To do:
Everything in the listing must be repeated exactly, apart from the images.

----- Source material

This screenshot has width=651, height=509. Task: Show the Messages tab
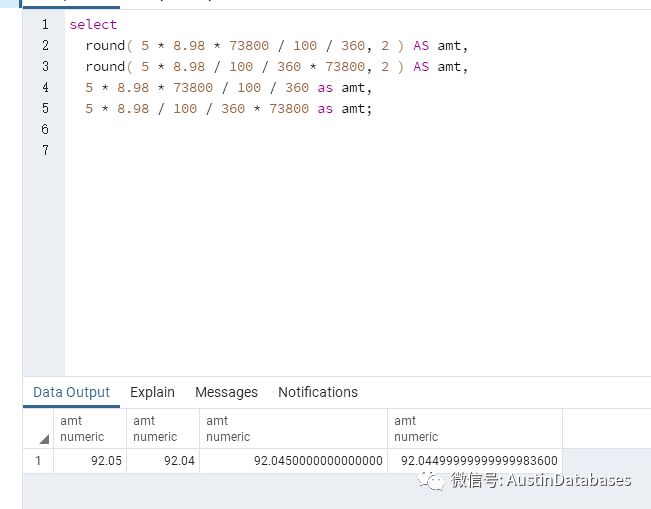(226, 392)
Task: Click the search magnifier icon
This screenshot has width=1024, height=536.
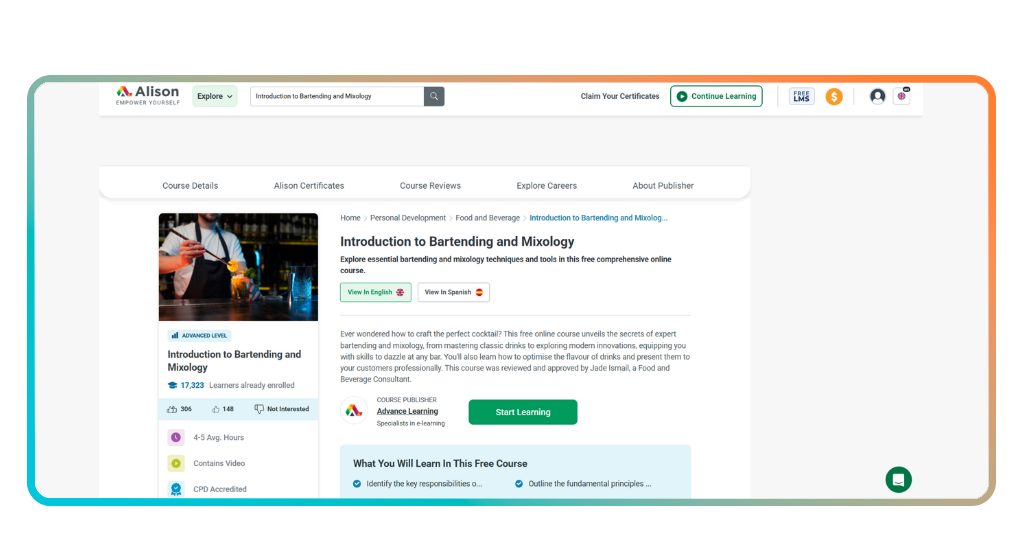Action: pyautogui.click(x=434, y=96)
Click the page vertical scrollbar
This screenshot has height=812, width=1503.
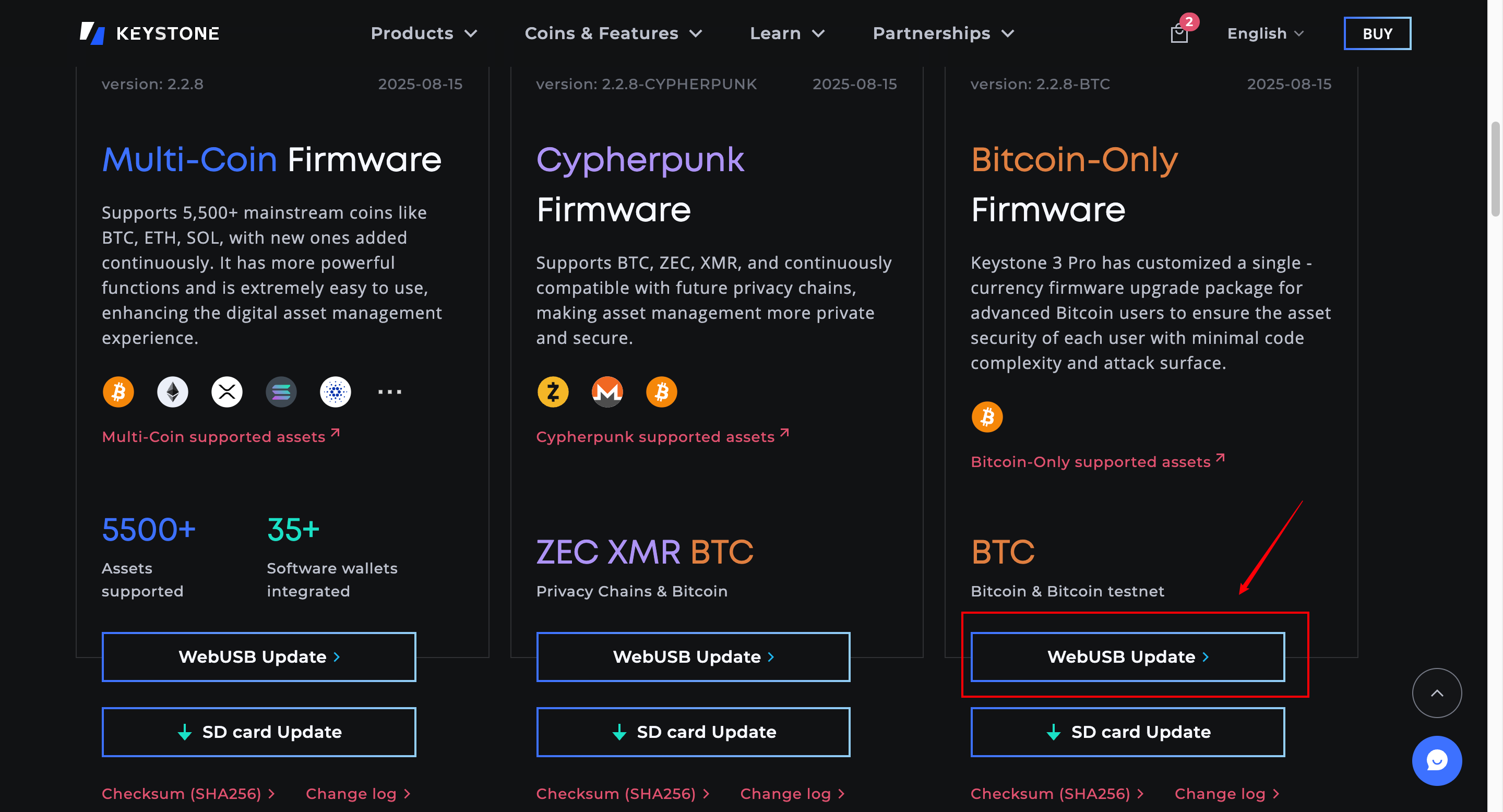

----------

Answer box:
This screenshot has width=651, height=509. Task: Show the Messages tab
(226, 392)
Task: Click the search magnifier icon
This screenshot has width=1024, height=536.
Action: pyautogui.click(x=434, y=96)
Click the page vertical scrollbar
This screenshot has height=812, width=1503.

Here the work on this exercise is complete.